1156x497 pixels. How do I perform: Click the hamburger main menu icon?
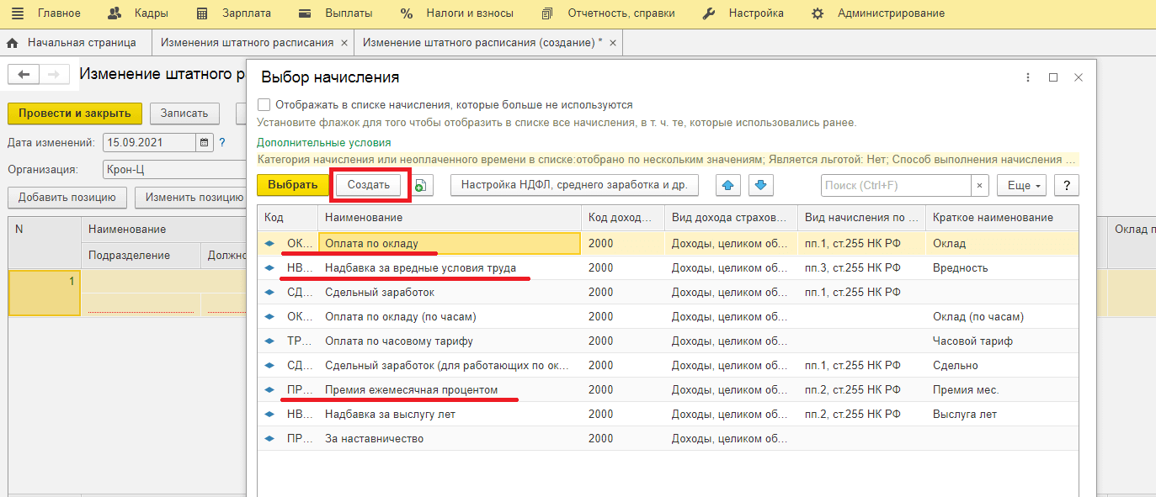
--
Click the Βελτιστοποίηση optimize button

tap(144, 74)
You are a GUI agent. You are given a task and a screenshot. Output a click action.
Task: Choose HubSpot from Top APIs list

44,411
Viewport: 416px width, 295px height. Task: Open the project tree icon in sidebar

DIRECTION:
Rewrite the stretch of records from the line containing "You are a GUI" through the line containing "Viewport: 416px width, 295px", requests included, and offset every coordinate in the answers by -84.

RESULT:
You are a GUI agent. You are given a task and a screenshot. Output a click action.
Task: Choose HubSpot from Top APIs list

-40,327
Viewport: 416px width, 295px height. Task: Open the project tree icon in sidebar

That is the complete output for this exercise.